**Extracted records:**

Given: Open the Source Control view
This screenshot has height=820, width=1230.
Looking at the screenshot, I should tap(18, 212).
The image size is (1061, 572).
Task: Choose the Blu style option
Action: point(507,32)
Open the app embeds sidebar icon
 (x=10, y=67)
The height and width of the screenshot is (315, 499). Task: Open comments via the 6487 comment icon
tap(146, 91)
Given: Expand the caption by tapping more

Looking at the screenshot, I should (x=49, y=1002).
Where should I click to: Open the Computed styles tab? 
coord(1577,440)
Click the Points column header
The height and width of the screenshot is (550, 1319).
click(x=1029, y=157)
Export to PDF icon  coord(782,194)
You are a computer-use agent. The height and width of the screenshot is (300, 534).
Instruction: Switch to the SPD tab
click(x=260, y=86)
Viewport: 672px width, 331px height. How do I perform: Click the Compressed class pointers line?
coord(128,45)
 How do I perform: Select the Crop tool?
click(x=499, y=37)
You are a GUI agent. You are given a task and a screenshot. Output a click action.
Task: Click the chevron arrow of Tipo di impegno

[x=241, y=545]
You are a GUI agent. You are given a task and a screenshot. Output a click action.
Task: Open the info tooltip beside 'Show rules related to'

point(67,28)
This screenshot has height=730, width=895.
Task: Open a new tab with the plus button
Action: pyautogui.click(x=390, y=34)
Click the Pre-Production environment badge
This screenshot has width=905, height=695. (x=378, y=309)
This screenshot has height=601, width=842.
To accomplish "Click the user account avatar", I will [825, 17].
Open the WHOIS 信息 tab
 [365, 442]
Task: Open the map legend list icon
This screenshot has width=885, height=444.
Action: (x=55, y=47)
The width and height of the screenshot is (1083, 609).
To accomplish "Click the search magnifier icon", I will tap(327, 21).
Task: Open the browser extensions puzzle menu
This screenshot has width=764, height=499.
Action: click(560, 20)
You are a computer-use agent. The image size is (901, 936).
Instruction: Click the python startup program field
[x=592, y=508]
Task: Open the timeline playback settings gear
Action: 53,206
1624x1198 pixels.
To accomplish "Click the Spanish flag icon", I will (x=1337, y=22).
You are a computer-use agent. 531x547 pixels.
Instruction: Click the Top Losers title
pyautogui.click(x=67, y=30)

**Your goal:**
Return each line from the entries above that contains the string "perform". Case counts.

**Solution below:**
Viewport: 672px width, 331px height. How do I perform: Click the Compressed class pointers line?
 How do I perform: Select the Crop tool?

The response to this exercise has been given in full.